• TASK
Reproduce every one of the following entries word for word, keeping each line unchanged.

• RECORD EXTRACTS
»»

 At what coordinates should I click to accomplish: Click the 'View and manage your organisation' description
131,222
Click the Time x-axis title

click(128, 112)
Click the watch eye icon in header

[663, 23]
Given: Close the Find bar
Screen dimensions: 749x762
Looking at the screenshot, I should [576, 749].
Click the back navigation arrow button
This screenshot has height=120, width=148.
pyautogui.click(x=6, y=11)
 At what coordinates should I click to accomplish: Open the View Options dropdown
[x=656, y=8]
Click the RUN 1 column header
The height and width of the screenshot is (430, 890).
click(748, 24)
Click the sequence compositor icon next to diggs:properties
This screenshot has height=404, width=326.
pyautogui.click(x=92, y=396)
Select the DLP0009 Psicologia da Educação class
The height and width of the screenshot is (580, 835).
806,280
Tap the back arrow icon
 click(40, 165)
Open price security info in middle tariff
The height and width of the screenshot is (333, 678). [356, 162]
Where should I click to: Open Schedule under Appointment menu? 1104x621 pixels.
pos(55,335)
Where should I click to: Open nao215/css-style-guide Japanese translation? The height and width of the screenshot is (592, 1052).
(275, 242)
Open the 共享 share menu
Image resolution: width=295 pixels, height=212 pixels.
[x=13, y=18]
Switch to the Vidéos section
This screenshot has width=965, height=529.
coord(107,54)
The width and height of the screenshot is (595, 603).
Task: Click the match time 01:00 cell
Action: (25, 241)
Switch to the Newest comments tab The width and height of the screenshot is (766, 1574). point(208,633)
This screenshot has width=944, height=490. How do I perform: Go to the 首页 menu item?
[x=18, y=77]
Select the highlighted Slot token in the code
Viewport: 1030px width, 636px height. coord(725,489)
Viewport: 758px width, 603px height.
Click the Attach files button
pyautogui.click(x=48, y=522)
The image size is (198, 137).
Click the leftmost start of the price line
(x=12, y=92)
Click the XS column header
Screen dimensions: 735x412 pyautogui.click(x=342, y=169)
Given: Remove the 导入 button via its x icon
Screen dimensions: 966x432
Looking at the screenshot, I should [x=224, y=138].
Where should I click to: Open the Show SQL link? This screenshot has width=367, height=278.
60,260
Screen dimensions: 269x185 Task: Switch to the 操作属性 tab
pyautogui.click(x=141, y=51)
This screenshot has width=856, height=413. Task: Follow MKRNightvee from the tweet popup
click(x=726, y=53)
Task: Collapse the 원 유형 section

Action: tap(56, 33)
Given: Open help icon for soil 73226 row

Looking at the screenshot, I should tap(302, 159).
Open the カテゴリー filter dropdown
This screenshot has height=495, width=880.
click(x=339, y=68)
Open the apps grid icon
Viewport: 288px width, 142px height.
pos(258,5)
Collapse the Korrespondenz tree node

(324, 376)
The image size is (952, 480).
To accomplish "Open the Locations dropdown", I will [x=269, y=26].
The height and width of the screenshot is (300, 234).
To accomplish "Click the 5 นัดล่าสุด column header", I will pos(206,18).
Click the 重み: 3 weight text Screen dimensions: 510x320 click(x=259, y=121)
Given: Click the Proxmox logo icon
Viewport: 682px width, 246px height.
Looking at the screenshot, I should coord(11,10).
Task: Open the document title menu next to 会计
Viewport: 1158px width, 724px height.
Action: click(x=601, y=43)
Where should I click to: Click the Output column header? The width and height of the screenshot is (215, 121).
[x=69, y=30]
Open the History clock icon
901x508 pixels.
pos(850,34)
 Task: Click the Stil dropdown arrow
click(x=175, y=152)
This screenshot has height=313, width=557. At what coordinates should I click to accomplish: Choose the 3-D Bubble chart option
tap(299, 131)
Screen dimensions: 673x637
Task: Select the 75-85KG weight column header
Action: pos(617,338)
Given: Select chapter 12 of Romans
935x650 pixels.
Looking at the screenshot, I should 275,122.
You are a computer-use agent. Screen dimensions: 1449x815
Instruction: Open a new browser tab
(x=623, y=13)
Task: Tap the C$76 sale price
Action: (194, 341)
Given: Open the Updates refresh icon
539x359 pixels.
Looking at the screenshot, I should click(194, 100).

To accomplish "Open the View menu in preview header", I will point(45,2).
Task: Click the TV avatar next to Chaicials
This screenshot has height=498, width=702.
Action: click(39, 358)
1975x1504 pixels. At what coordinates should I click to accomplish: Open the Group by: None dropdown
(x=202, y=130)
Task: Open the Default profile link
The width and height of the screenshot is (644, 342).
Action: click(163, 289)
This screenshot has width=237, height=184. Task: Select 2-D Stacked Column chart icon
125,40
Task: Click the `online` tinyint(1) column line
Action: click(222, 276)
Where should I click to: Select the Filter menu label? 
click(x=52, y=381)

««

• EXERCISE SOLUTION
 At what coordinates should I click to accomplish: Click the 'View and manage your organisation' description
131,222
Click the Time x-axis title

click(128, 112)
Click the watch eye icon in header

[663, 23]
Given: Close the Find bar
Screen dimensions: 749x762
Looking at the screenshot, I should [576, 749].
Click the back navigation arrow button
This screenshot has height=120, width=148.
pyautogui.click(x=6, y=11)
 At what coordinates should I click to accomplish: Open the View Options dropdown
[x=656, y=8]
Click the RUN 1 column header
The height and width of the screenshot is (430, 890).
click(748, 24)
Click the sequence compositor icon next to diggs:properties
This screenshot has height=404, width=326.
pyautogui.click(x=92, y=396)
Select the DLP0009 Psicologia da Educação class
The height and width of the screenshot is (580, 835).
806,280
Tap the back arrow icon
 click(40, 165)
Open price security info in middle tariff
The height and width of the screenshot is (333, 678). [356, 162]
Where should I click to: Open Schedule under Appointment menu? 1104x621 pixels.
pos(55,335)
Where should I click to: Open nao215/css-style-guide Japanese translation? The height and width of the screenshot is (592, 1052).
(275, 242)
Open the 共享 share menu
Image resolution: width=295 pixels, height=212 pixels.
[x=13, y=18]
Switch to the Vidéos section
This screenshot has width=965, height=529.
coord(107,54)
The width and height of the screenshot is (595, 603).
Task: Click the match time 01:00 cell
Action: (25, 241)
Switch to the Newest comments tab The width and height of the screenshot is (766, 1574). point(208,633)
This screenshot has width=944, height=490. How do I perform: Go to the 首页 menu item?
[x=18, y=77]
Select the highlighted Slot token in the code
Viewport: 1030px width, 636px height. coord(725,489)
Viewport: 758px width, 603px height.
Click the Attach files button
pyautogui.click(x=48, y=522)
The image size is (198, 137).
Click the leftmost start of the price line
(x=12, y=92)
Click the XS column header
Screen dimensions: 735x412 pyautogui.click(x=342, y=169)
Given: Remove the 导入 button via its x icon
Screen dimensions: 966x432
Looking at the screenshot, I should [x=224, y=138].
Where should I click to: Open the Show SQL link? This screenshot has width=367, height=278.
60,260
Screen dimensions: 269x185 Task: Switch to the 操作属性 tab
pyautogui.click(x=141, y=51)
This screenshot has width=856, height=413. Task: Follow MKRNightvee from the tweet popup
click(x=726, y=53)
Task: Collapse the 원 유형 section

Action: tap(56, 33)
Given: Open help icon for soil 73226 row

Looking at the screenshot, I should tap(302, 159).
Open the カテゴリー filter dropdown
This screenshot has height=495, width=880.
click(x=339, y=68)
Open the apps grid icon
Viewport: 288px width, 142px height.
pos(258,5)
Collapse the Korrespondenz tree node

(324, 376)
The image size is (952, 480).
To accomplish "Open the Locations dropdown", I will [x=269, y=26].
The height and width of the screenshot is (300, 234).
To accomplish "Click the 5 นัดล่าสุด column header", I will pos(206,18).
Click the 重み: 3 weight text Screen dimensions: 510x320 click(x=259, y=121)
Given: Click the Proxmox logo icon
Viewport: 682px width, 246px height.
Looking at the screenshot, I should coord(11,10).
Task: Open the document title menu next to 会计
Viewport: 1158px width, 724px height.
Action: click(x=601, y=43)
Where should I click to: Click the Output column header? The width and height of the screenshot is (215, 121).
[x=69, y=30]
Open the History clock icon
901x508 pixels.
pos(850,34)
 Task: Click the Stil dropdown arrow
click(x=175, y=152)
This screenshot has height=313, width=557. At what coordinates should I click to accomplish: Choose the 3-D Bubble chart option
tap(299, 131)
Screen dimensions: 673x637
Task: Select the 75-85KG weight column header
Action: pos(617,338)
Given: Select chapter 12 of Romans
935x650 pixels.
Looking at the screenshot, I should 275,122.
You are a computer-use agent. Screen dimensions: 1449x815
Instruction: Open a new browser tab
(x=623, y=13)
Task: Tap the C$76 sale price
Action: (194, 341)
Given: Open the Updates refresh icon
539x359 pixels.
Looking at the screenshot, I should click(194, 100).

To accomplish "Open the View menu in preview header", I will point(45,2).
Task: Click the TV avatar next to Chaicials
This screenshot has height=498, width=702.
Action: click(39, 358)
1975x1504 pixels. At what coordinates should I click to accomplish: Open the Group by: None dropdown
(x=202, y=130)
Task: Open the Default profile link
The width and height of the screenshot is (644, 342).
Action: click(163, 289)
This screenshot has width=237, height=184. Task: Select 2-D Stacked Column chart icon
125,40
Task: Click the `online` tinyint(1) column line
Action: click(222, 276)
Where should I click to: Select the Filter menu label? 
click(x=52, y=381)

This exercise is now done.